Related factors of acute symptomatic seizures and epilepsy in children with myelin oligodendrocyte glycoprotein antibody-associated disease

Objective: To investigate the risk factors of acute symptomatic seizures (ASS) and epilepsy in children with myelin oligodendrocyte glycoprotein antibody-associated disease (MOGAD). Methods: A ambispective cohort study was used including 74 children with MOGAD who were admitted to the Department of Pediatrics of Peking University First Hospital from January 2013 to June 2023 and were followed up. Demographic information, clinical information, treatment status, ASS and epilepsy status were collected. The clinical phenotypes were classified. According to the presence or absence of ASS in the course of disease, the children and the course of disease were divided into groups with and without ASS. Chi-square test, Fisher exact test and Mann Whitney U test were used to analyze the correlation between symptoms and auxiliary examination characteristics and the occurrence of ASS in the two groups of children.
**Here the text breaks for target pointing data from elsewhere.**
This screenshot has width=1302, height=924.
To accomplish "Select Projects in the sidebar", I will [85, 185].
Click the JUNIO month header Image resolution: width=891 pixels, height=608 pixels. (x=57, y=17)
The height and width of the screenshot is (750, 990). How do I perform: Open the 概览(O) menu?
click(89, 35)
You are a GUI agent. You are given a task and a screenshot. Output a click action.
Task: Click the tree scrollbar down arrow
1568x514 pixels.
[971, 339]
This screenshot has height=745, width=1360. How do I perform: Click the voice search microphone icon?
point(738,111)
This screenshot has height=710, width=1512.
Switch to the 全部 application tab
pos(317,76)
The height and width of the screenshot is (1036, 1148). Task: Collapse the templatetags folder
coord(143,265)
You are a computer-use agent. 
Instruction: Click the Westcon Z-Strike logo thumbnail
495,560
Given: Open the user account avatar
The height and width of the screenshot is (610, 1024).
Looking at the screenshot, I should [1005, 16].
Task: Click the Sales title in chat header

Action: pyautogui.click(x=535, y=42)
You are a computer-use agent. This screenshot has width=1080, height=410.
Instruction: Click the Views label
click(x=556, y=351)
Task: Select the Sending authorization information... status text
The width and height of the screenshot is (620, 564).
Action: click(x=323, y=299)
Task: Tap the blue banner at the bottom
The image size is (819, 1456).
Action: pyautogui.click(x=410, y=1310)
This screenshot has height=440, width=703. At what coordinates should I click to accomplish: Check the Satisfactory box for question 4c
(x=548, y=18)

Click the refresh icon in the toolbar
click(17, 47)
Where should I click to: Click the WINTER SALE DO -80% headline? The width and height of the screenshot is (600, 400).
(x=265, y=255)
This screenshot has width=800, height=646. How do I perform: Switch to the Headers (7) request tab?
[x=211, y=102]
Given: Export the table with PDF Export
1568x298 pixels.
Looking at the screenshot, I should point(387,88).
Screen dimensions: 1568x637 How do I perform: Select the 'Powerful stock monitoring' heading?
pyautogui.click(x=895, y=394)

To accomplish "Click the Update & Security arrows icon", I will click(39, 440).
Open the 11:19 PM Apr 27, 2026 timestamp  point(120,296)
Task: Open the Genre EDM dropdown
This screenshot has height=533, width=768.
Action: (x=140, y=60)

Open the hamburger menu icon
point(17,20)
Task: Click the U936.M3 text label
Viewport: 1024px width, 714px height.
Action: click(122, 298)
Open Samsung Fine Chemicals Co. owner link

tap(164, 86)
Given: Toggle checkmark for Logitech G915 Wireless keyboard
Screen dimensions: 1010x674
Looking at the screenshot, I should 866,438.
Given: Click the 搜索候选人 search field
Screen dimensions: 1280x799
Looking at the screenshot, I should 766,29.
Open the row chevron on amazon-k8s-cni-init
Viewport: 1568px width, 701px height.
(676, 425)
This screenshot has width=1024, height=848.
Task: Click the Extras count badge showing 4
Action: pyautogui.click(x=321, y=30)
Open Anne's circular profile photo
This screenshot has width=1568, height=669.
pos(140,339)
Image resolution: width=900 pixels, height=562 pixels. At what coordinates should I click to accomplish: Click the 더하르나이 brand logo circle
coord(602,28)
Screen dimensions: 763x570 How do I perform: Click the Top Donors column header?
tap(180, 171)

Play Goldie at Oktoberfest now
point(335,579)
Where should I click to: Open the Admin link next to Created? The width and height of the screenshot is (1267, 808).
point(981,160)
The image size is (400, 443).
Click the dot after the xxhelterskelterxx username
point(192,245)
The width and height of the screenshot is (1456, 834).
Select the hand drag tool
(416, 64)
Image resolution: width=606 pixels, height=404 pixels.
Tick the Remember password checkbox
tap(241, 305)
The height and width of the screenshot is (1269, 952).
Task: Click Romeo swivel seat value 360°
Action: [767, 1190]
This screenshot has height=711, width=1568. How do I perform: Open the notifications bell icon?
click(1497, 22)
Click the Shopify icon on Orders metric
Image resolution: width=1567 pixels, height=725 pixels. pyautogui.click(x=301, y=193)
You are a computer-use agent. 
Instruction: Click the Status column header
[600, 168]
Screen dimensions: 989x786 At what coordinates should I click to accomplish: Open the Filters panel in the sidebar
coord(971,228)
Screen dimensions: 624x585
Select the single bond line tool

Multivariate Logistic regression analysis was used for multivariate analysis. Results: The onset age of the 74 children with MOGAD was 6.58 (3.80, 9.67) years, including 38 females (51.4%) and 36 males (48.6%). The duration of the final follow-up was 2.67 (1.10, 4.12) years, with a total of 239 times acute clinical episodes. ASS occurred in 39.2% (29/74) children during the course of disease and in 29.3% (70/239) of attacks. The common phenotypes were ADEM (67 times (28.0%)), optic neuritis (37 times (15.4%)) and cerebral cortical encephalitis (31 times (13.0%)) in 239 times acute clinical episodes. The incidence of ASS in ADEM and cerebral cortical encephalitis phenotype was 28.4%(19/67) and 100.0% (31/31), respectively. Multivariate analysis showed that cortical involvement on magnetic resonance imaging during clinical attacks was an independent risk factor for ASS (β=-1.49, OR=0.23) after excluding attacks involving only optic nerve or spinal cord (49 episodes). During the follow-up, 5 children (6.8%) had epilepsy, and all children with epilepsy had multiple clinical attacks of MOGAD and previous ASS. Conclusions: Cortical involvement on magnetic resonance imaging during clinical episodes is an independent risk factor for ASS in children with MOGAD. All MOGAD children with epilepsy had ASS and multiple MOGAD clinical episodes in the past.